YOUR INSTRUCTIONS:
When the line with "Choose the 未租赁 rental status option" comes up, set it down and every later line to the end of the data, exactly and without pictures.

Screenshot grounding data
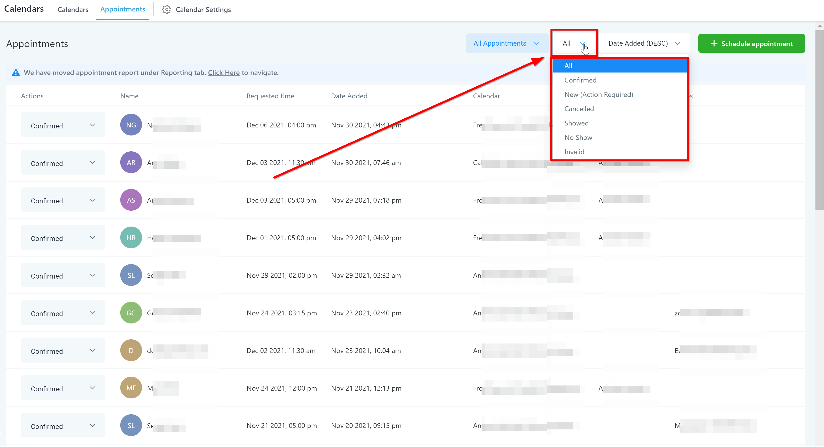Screen dimensions: 824x447
Task: Click the Calendar Settings gear icon
Action: 166,10
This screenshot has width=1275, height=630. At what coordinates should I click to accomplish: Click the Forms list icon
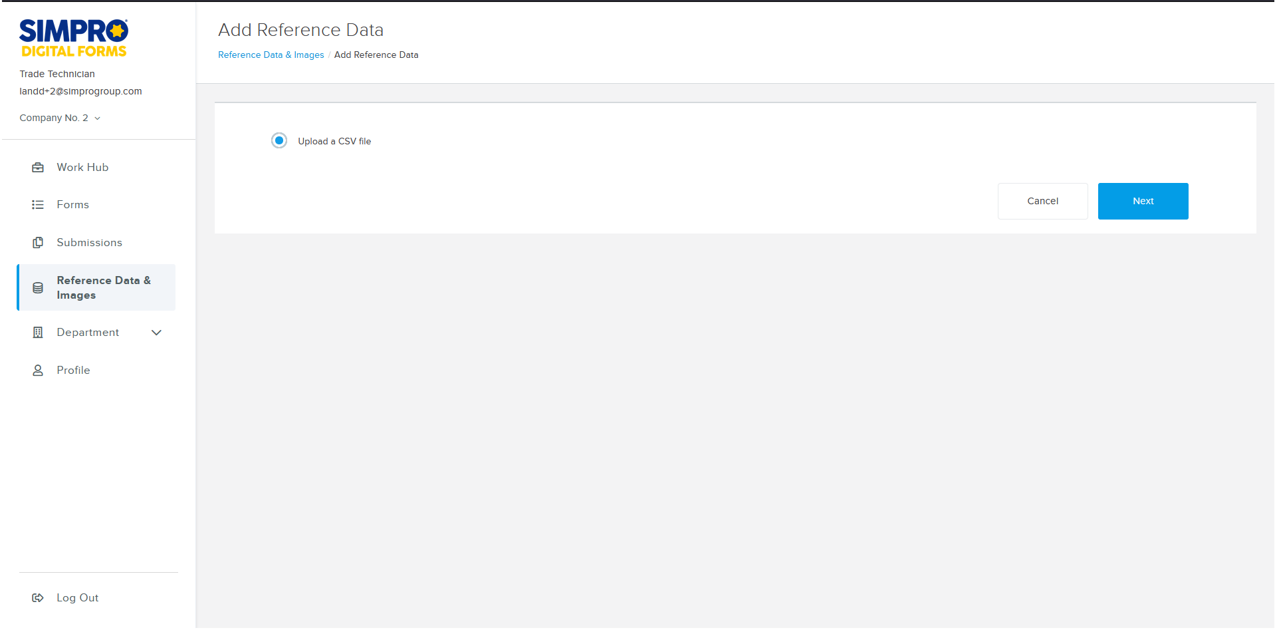point(38,204)
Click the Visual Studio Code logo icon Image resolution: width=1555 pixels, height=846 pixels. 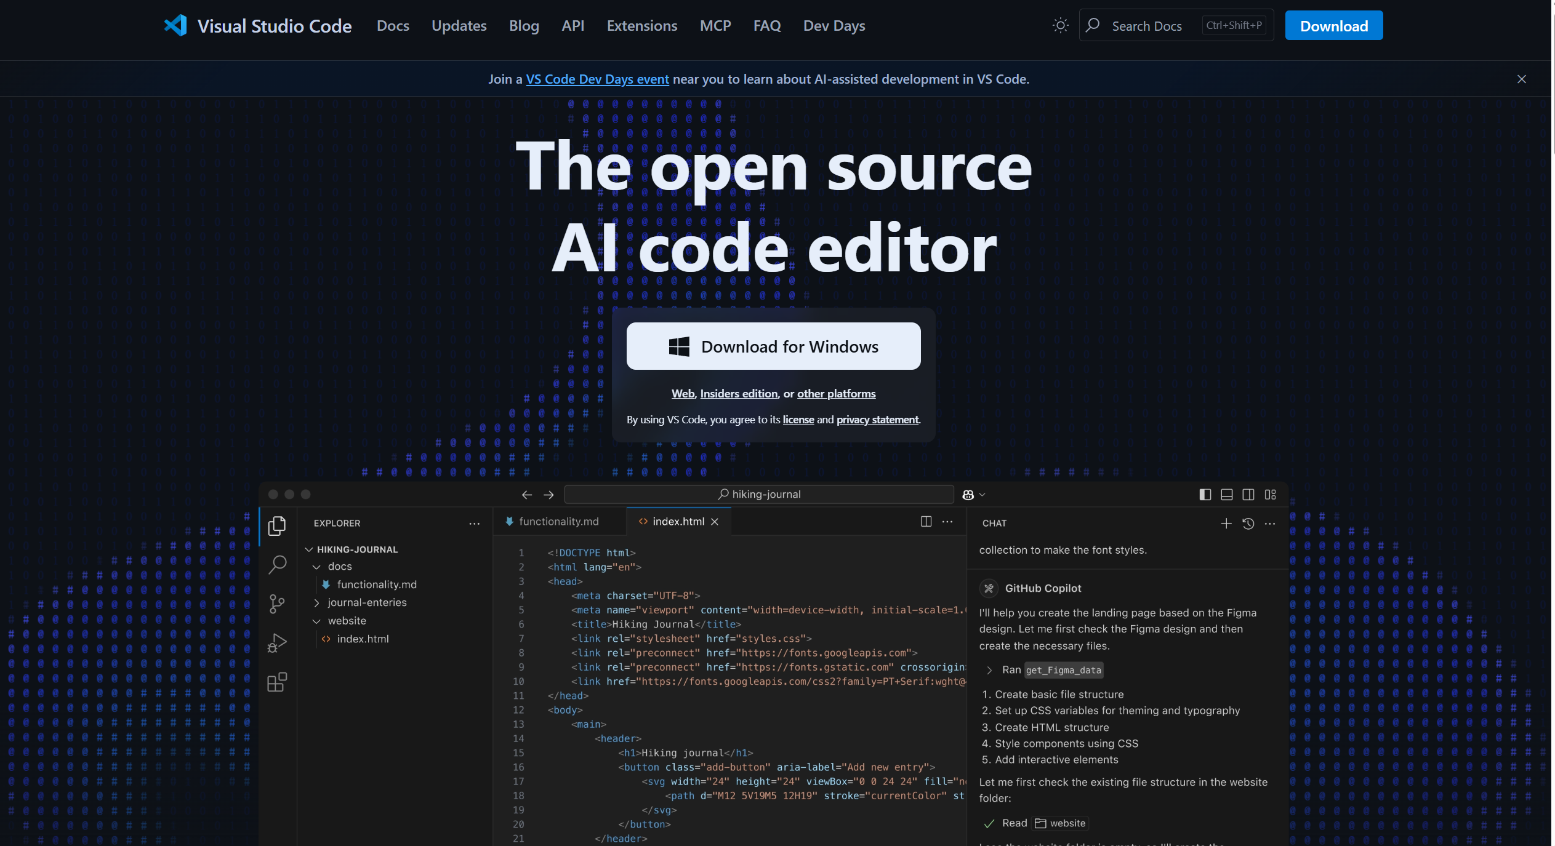coord(175,26)
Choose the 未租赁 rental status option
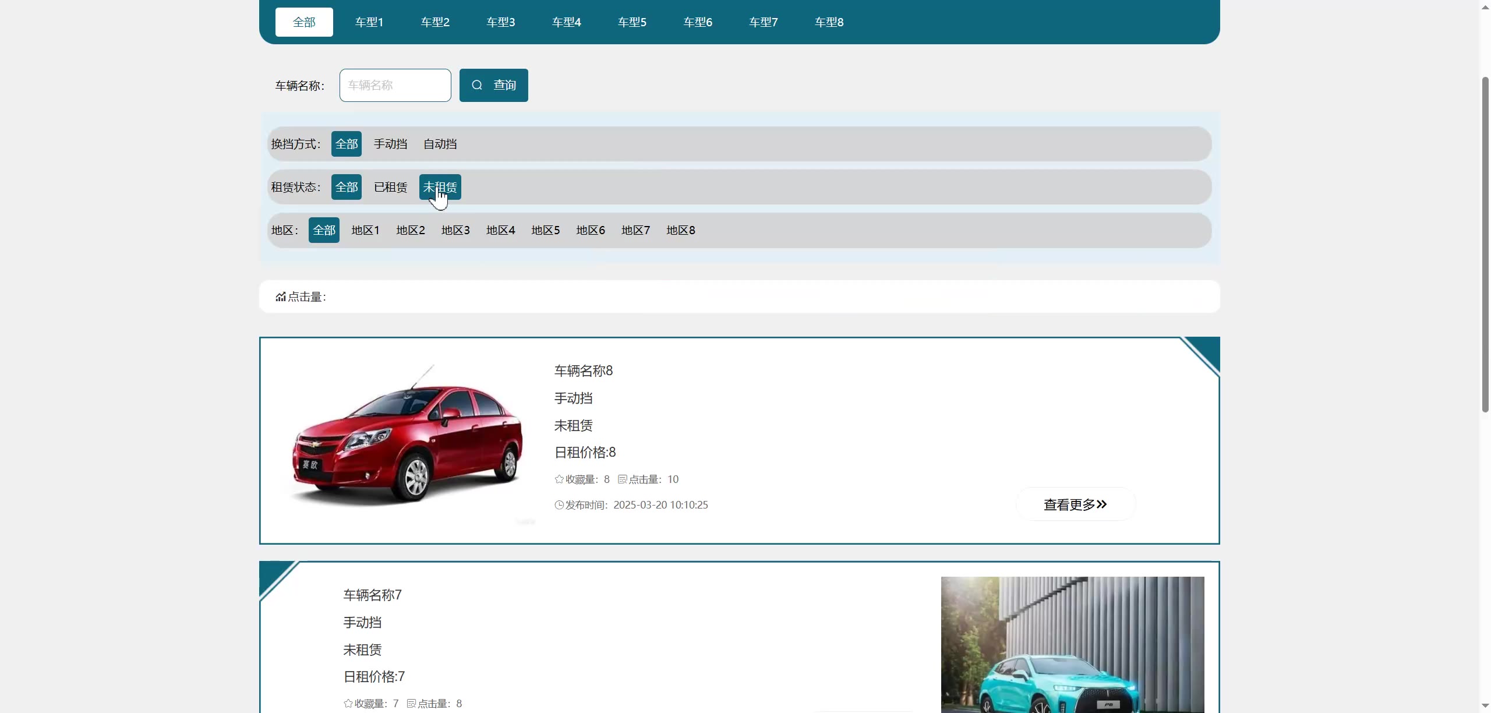 [440, 187]
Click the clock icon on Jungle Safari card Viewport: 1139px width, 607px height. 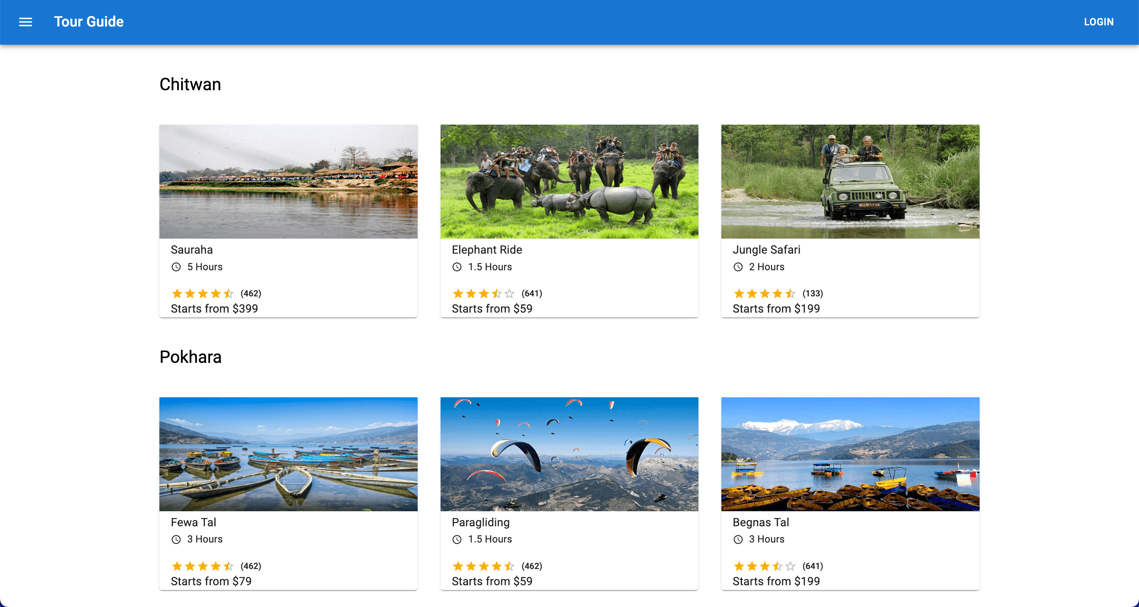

RESPONSE BOX:
Choose the 未租赁 rental status option
 [440, 187]
Click the clock icon on Jungle Safari card Viewport: 1139px width, 607px height. 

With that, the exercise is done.